How long ago were these weddings? I have noticed that where it used to be (in the late 90s or so) that cards were sent within about 6 weeks of the date it's now considered ok to send them within a year. Not sure why it changed but I saw a thread on boards (I know) saying that a year was the norm.
Sybil


----------



## Mucker Man (15 Sep 2010)

My wife recently had twins and we sent Thank You cards to all the gift givers, and I was surprised by the amount of people who commented on getting the cards, and that they never receive Thank you cards anymore. I thought is was the norm to thank someone for a present.


----------



## Yorrick (15 Sep 2010)

It might be the norm for people with a bit of manners but for the others they wouldn't know what manners are


----------



## boris (15 Sep 2010)

Mrs Boris gets very upset when she doesn't get thank you cards. Even went to the point that when a cousin of hers, who doesn't send cards, had her second child that no kiddies present was sent due to not getting a thank you for the first one.


----------



## Aurnia (16 Sep 2010)

Was at 7 weddings in last 4 yrs, though one this yr early summer was an extended family do so it was a family group present that the mam organised.

The rest:
Wedding 1, mid 06 got a thank you card, though it was an afters, I bought something small
Wedding 2, mid 07, not sure got a card, though it was an afters but two of us clubbed into buying something. I know the groom better in this case.
Wedding 3 late 07 and got a thank you card. 
Wedding 4, this time 2 yrs ago and got a thank you card. 
Wedding 5, nearly this time a year ago and *no* thank you card.
Wedding 6, a month ago, no thank you card yet.

Most would know each other socially or at least to see.

Don't get on with no 4 anymore. 4, 5 and 6 know each other and 5 was a delibrate lack of manners due to the falling out of no 4 and a couple of other things, as she's into her etiqutte ala "Mrs Bouquet" or so she thinks. And she has handgiven others a card in my presence, the day I gave present (the wedding was abroad so within 2 weeks I had present with me when next meeting, wasn't the only one either but they opened 2 or 3 sets of presents in front of everyone - so not the done thing) so it was a snub. 
I've more manners in my little finger. 

I've moved on as they say. I get on with 3 and see her the most.

2-6 weeks is the norm, not a year.
http://ourmarriage.com/html/thank_you_cards.html
"wedding gifts within two weeks after returning from the honeymoon.
Wedding gifts arriving in advance of the wedding, should be responded to immediately, so that an extended period of time does not pass between receiving the gift and it's thank you."

http://entertaining.about.com/cs/etiquette/a/thankyou.htm
"The current guidelines for wedding gift thank you notes are that the notes should be sent within three months of receipt of gifts. However, given the potential monumental task that would pose to the bride and groom after their honeymoon, it makes sense to send notes out as soon as gifts are received (often wedding gifts are sent prior to the wedding date)."

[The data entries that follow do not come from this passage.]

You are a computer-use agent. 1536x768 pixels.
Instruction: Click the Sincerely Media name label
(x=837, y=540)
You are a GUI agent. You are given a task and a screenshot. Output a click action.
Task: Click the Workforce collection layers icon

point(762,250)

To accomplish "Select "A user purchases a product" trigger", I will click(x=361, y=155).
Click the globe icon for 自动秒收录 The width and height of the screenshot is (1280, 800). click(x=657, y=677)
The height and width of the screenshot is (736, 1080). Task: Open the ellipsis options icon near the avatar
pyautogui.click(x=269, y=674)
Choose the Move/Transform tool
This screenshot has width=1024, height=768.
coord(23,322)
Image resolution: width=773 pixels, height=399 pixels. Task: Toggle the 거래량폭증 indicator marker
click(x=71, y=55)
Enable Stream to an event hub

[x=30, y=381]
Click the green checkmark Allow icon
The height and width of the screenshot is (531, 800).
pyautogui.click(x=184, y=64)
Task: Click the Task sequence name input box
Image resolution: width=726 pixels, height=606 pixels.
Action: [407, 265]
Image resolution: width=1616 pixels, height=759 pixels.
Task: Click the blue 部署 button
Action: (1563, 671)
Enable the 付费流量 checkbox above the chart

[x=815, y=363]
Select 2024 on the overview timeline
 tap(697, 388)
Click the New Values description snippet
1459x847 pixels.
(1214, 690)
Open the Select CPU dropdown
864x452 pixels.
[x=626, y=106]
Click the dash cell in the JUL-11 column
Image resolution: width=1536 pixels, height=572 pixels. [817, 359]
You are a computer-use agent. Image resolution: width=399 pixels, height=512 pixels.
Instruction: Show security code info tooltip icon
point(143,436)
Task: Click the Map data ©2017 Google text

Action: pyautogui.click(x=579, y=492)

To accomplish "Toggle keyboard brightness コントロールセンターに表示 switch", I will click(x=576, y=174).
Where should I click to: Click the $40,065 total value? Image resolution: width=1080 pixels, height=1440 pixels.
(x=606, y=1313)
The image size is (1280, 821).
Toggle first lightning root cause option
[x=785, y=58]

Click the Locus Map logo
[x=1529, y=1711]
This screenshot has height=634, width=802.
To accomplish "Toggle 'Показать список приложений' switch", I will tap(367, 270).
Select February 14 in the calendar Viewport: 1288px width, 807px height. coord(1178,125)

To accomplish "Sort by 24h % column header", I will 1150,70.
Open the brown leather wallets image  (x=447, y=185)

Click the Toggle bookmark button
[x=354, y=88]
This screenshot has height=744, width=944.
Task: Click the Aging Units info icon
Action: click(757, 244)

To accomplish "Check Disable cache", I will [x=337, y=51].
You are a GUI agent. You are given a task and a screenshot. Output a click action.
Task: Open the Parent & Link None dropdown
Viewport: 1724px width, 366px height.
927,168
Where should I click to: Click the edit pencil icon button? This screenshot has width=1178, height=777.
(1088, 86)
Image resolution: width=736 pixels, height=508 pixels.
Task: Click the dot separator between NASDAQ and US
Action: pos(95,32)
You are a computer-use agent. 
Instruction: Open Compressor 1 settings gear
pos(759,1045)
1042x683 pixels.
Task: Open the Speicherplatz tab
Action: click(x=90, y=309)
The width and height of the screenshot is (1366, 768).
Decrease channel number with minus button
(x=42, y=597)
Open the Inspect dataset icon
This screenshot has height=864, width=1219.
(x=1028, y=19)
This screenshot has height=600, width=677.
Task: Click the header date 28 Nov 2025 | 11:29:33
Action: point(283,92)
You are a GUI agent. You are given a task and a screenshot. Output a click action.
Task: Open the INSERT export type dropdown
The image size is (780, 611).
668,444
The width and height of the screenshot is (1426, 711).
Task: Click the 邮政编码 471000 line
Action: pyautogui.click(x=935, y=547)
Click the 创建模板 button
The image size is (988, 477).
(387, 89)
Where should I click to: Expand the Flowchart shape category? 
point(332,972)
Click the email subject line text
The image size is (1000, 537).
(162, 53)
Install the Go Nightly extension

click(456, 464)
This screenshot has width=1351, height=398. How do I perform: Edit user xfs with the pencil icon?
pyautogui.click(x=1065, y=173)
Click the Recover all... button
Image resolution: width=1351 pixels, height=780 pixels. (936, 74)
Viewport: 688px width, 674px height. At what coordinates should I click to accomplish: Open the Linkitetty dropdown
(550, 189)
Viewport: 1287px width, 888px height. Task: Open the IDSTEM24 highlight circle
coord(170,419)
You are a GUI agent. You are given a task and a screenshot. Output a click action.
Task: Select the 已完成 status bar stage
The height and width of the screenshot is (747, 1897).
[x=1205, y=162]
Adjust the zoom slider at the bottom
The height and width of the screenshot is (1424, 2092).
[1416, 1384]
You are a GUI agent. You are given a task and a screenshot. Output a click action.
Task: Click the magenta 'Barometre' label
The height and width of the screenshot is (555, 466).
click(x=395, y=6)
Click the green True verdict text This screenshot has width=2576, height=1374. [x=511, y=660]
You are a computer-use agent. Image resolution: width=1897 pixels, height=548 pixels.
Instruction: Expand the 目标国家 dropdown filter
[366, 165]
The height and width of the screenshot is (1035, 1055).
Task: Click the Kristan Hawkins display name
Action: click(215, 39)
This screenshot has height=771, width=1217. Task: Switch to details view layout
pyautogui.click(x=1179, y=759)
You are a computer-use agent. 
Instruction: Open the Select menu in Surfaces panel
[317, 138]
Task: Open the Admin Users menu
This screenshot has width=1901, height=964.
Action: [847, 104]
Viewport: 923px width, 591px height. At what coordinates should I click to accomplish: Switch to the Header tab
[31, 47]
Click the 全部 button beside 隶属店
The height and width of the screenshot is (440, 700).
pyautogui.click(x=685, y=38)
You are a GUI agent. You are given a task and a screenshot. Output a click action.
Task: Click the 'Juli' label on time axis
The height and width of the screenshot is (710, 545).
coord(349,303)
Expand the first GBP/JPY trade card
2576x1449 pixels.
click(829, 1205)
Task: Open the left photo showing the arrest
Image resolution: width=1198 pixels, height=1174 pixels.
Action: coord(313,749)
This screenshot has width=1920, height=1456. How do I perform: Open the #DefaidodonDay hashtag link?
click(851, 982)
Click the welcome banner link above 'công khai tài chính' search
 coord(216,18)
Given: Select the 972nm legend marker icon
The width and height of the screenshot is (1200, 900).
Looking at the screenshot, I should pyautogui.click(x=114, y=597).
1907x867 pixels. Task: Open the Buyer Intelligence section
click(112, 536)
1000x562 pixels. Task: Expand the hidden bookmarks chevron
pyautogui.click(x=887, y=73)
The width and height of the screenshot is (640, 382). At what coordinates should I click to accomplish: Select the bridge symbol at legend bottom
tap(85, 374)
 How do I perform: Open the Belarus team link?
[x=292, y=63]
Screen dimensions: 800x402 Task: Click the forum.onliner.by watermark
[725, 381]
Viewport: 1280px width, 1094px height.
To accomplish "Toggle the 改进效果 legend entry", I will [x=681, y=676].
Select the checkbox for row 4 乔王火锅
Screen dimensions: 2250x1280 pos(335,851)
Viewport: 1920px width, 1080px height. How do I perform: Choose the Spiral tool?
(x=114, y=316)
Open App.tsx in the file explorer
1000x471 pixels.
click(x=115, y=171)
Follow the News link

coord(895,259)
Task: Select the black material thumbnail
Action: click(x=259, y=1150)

http://weddings.lovetoknow.com/wiki/Wedding_Thank_You_Notes
"While it’s acceptable to send it up to three months after the big day, it’s best to do it within two weeks of returning from your honeymoon. After that, people will start wondering if you didn’t like their gifts."

My mam gets always upset about these things especially on some of the cousin's and their kids on presents - especially when they were young. I get her point too. It doesn't take much for a card or even a thank you phone call if a card is too much for some people to spend. I call them miserly, lazy, full of their own importance and shallow.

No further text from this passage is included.